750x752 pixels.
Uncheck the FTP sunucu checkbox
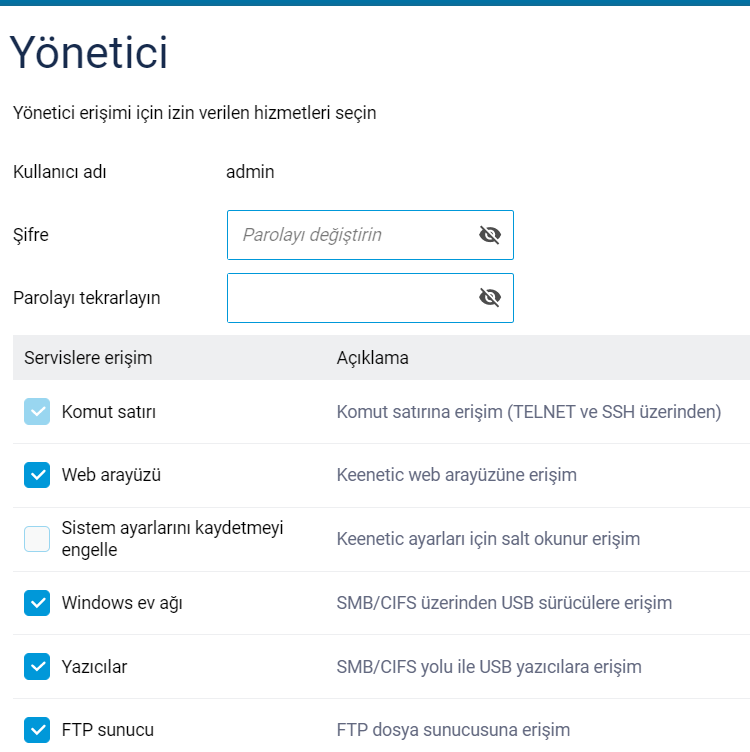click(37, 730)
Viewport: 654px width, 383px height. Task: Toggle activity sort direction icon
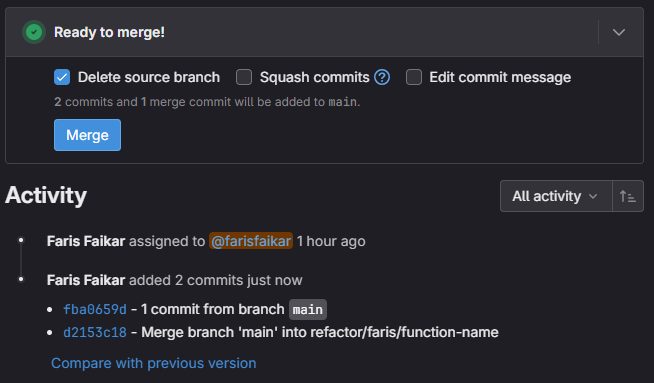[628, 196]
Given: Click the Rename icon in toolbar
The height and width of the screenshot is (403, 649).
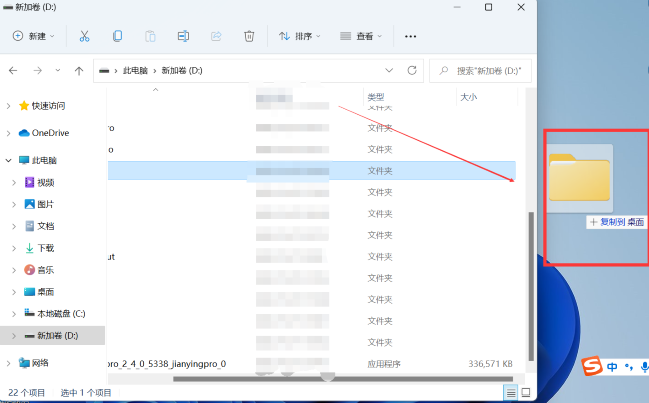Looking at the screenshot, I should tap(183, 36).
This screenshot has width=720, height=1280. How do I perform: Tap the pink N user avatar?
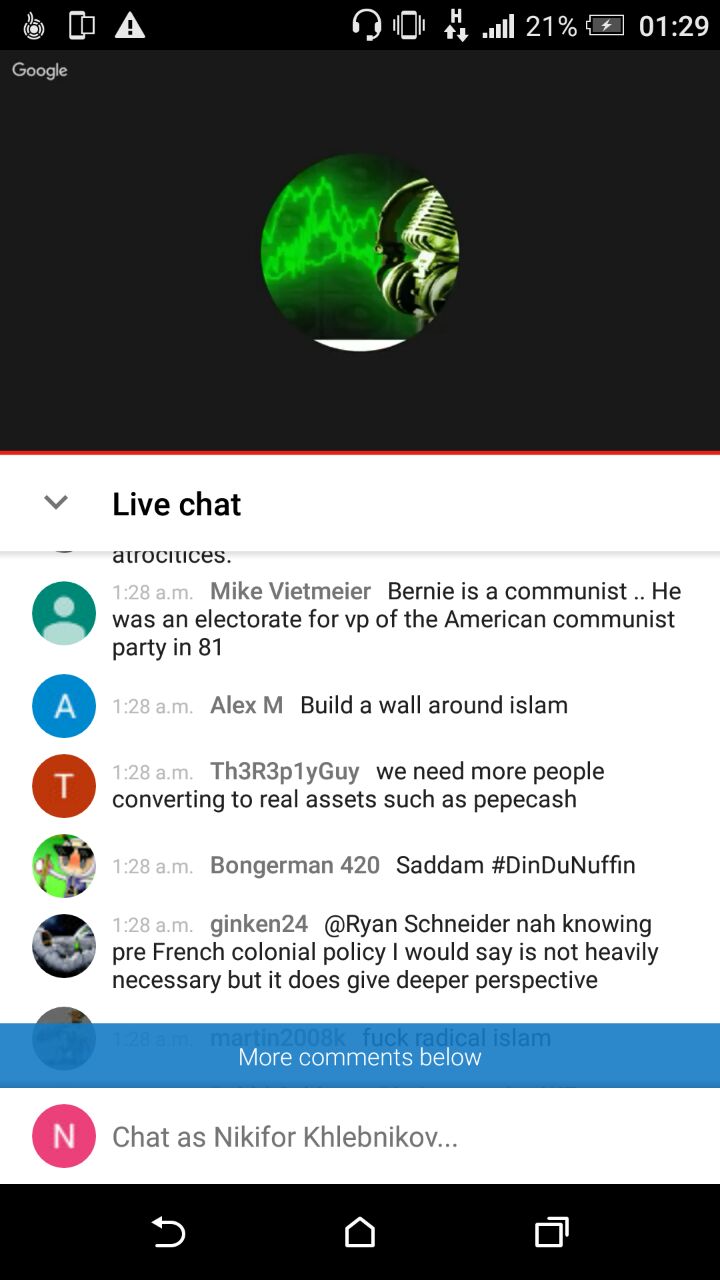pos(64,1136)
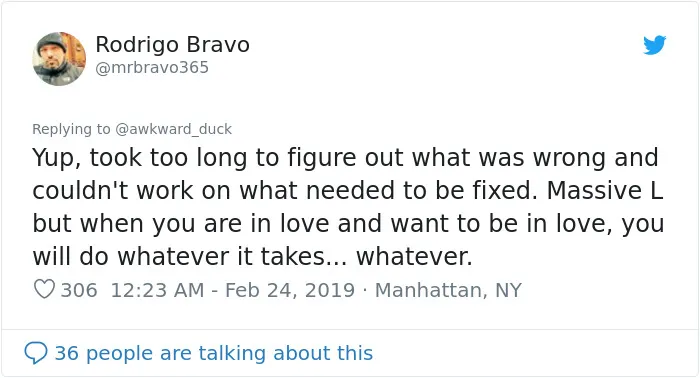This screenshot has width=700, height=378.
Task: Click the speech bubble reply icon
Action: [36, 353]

----------

**HOW TO COMPLETE THIS TASK**
Your response must reproduce every line of the data exactly, with images omitted.

**ANSWER TO THIS EXERCISE**
750x752 pixels.
Uncheck the FTP sunucu checkbox
click(37, 730)
Viewport: 654px width, 383px height. Task: Toggle activity sort direction icon
[628, 196]
Given: Click the Rename icon in toolbar
The height and width of the screenshot is (403, 649).
Looking at the screenshot, I should tap(183, 36).
This screenshot has width=720, height=1280. How do I perform: Tap the pink N user avatar?
pos(64,1136)
This screenshot has width=700, height=378.
Task: Click the speech bubble reply icon
Action: [36, 353]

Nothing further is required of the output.